Para obras futuristas e contemporâneas, é necessário pesquisar a geografia e cultura da região onde a história vai se passar. Como já falei em outras ocasiões, não faz sentido falar sobre o presente ou prever o futuro sem entender o presente. Conhecer uma versão estereotipada e incompleta do passado e querer prever em cima disso não vai dar certo, assim como ignorar a urbanização e industrialização do Nordeste para retratar o presente.

Fazer leitura sensível é uma boa, mas leitura sensível mesmo, e não pedir para o coleguinha nordestino passar raiva com a sua obra de graça. Pague, pelo menos.

                O que NÃO fazer

Tratar o Nordeste como um monólito. São nove estados, um caralhau de cidade, uma porrada de culturas e modos de falar diferentes, não sei quantos biomas. Não existe UM sotaque nordestino, não existe UMA cultura nordestina. Não tem como usar o Nordeste como um pano de fundo genérico para a história e achar que vai colar. Talvez cole, porque tem gente sem noção no mundo, mas certo não vai estar. E se você é nordestino e mora num estado, não adianta assumir que vai ser tudo igual em outro estado. Ceará é diferente da Bahia que é diferente do Piauí que é diferente do Maranhão.

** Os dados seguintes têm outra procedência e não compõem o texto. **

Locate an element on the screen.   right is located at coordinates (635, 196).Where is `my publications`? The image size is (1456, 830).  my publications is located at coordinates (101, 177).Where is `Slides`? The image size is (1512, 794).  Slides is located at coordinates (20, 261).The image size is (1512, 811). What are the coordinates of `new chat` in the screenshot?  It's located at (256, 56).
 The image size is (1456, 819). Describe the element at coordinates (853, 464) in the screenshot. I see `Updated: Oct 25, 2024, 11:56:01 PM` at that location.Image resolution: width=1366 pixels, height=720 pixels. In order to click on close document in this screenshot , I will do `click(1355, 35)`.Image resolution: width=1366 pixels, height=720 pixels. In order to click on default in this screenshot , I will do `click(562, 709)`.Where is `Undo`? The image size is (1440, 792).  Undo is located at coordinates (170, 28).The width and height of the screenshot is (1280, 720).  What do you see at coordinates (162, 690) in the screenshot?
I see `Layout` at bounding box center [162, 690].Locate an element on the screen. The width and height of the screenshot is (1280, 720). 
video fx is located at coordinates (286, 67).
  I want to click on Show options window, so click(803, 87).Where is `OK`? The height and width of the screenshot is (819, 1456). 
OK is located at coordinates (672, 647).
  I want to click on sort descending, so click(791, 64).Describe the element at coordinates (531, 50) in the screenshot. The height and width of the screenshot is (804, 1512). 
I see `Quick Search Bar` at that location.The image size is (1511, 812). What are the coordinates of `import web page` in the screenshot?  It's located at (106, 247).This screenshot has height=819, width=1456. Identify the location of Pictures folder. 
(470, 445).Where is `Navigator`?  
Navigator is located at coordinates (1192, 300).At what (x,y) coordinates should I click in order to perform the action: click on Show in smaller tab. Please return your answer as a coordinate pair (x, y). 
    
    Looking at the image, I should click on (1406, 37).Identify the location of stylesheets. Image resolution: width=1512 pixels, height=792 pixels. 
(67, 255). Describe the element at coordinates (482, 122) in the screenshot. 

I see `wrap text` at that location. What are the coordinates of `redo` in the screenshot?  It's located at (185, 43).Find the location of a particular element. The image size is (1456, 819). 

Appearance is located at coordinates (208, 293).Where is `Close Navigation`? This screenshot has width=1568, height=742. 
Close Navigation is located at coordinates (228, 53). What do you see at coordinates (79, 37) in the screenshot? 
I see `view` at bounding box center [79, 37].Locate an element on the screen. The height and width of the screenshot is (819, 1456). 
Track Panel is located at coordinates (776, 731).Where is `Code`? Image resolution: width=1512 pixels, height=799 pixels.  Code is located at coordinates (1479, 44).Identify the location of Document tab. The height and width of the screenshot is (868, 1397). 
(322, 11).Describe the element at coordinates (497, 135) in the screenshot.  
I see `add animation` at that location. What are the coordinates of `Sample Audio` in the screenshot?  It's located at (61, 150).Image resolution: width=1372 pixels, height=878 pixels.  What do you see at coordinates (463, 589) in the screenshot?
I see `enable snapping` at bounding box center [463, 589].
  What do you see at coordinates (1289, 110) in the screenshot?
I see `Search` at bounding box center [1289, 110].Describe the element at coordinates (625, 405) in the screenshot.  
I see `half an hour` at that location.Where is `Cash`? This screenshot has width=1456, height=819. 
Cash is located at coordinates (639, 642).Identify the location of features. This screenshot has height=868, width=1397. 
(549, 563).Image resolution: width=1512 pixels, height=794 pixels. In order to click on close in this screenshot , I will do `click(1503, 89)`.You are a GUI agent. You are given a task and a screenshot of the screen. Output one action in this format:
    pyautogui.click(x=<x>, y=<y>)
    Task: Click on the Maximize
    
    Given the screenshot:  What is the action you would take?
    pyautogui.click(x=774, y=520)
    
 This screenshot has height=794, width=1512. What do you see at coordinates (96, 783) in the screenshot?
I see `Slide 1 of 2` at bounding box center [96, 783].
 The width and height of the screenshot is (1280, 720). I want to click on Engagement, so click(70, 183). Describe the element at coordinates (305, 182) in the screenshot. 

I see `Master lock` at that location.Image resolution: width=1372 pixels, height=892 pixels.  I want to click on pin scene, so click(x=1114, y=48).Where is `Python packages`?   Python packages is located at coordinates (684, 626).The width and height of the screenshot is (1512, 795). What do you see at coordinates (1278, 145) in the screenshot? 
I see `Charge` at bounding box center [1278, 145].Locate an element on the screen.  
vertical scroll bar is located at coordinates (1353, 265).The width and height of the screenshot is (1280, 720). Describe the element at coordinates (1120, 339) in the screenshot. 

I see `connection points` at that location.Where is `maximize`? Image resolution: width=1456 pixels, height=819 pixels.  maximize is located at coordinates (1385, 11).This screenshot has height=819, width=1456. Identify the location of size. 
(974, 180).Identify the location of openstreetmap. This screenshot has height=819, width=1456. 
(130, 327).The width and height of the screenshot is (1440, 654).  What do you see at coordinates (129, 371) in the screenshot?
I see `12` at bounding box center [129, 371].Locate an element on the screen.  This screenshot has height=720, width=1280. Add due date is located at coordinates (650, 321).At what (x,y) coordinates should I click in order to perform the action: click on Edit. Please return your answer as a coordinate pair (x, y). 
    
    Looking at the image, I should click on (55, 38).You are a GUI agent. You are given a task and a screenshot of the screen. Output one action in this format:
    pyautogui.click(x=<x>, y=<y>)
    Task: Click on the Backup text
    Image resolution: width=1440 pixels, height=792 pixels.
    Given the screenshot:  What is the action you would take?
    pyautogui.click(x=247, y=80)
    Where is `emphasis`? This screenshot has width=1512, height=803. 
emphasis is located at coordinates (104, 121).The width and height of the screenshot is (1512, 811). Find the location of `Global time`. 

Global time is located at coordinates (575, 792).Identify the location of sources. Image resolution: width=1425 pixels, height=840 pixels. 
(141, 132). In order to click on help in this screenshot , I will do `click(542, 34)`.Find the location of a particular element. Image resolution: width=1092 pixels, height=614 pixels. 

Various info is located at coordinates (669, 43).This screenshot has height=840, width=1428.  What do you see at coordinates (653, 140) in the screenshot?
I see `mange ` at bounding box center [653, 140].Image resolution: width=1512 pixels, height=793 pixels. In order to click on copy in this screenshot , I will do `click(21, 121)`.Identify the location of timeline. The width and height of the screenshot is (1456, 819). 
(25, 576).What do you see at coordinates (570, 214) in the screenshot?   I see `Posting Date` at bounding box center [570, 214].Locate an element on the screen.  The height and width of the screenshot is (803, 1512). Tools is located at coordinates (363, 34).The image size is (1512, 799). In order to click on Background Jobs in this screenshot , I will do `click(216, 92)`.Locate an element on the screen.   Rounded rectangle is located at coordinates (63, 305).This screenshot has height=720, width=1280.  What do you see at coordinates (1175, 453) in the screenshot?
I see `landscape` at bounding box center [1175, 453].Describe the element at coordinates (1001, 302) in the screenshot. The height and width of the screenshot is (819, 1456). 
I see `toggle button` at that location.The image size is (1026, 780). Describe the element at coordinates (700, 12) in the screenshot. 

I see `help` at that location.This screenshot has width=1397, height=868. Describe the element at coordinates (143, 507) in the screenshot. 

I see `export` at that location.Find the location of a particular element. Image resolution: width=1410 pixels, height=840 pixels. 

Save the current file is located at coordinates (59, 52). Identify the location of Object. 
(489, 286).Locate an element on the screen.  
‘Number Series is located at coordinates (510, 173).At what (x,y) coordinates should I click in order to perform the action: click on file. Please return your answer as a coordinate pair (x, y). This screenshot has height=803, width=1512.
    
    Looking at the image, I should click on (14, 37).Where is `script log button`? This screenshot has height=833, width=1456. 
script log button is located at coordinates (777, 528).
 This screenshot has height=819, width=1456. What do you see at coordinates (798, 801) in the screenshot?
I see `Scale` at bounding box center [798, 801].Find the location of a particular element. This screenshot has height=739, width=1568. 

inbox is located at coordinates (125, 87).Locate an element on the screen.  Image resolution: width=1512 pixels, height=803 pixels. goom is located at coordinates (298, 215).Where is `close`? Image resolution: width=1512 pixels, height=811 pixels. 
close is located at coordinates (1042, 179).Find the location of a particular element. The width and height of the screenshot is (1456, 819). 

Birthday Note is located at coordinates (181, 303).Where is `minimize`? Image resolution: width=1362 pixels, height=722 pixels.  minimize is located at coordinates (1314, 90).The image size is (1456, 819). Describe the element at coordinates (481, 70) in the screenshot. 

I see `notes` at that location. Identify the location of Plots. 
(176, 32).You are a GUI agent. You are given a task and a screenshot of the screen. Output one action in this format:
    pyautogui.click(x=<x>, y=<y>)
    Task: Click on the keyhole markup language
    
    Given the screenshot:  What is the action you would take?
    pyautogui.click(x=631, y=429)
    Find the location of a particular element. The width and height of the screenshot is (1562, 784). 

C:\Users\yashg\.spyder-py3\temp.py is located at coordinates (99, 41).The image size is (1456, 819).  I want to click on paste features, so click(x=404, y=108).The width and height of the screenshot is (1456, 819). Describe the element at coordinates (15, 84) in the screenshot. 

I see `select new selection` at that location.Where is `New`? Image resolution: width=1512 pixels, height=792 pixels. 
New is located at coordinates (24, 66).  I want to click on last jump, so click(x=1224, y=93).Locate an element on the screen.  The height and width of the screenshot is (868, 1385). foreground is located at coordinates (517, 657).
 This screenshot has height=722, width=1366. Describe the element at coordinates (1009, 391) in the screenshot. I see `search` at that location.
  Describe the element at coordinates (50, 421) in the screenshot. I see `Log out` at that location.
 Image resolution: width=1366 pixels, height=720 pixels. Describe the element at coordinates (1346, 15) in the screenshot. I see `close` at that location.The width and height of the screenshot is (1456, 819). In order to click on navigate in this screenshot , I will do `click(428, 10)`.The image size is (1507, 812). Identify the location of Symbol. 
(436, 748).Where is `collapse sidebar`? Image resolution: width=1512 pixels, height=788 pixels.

Cuidado com os estereótipos relacionados a gente nordestina, mesmo que pareçam positivos. Tô de olho nesses baianos relaxados e engraçados, viu?

                Por último, uma reflexão

Não existe representatividade regional sem material feito pelas pessoas da região. Representatividade em primeiro lugar deveria ser não representar no papel, e sim passar o microfone, deixar a gente falar.

Caso você que esteja lendo não seja nordestino, quantos autores nordestinos você leu? Quantos você divulga? Quantos você acompanha o trabalho? Quantos você chama para participar dos seus projetos?

Se a resposta para essa pergunta for quase nenhum (ou, deus me dibre, NENHUM), então você já sabe por onde começar a representar o Nordeste de um jeito que preste.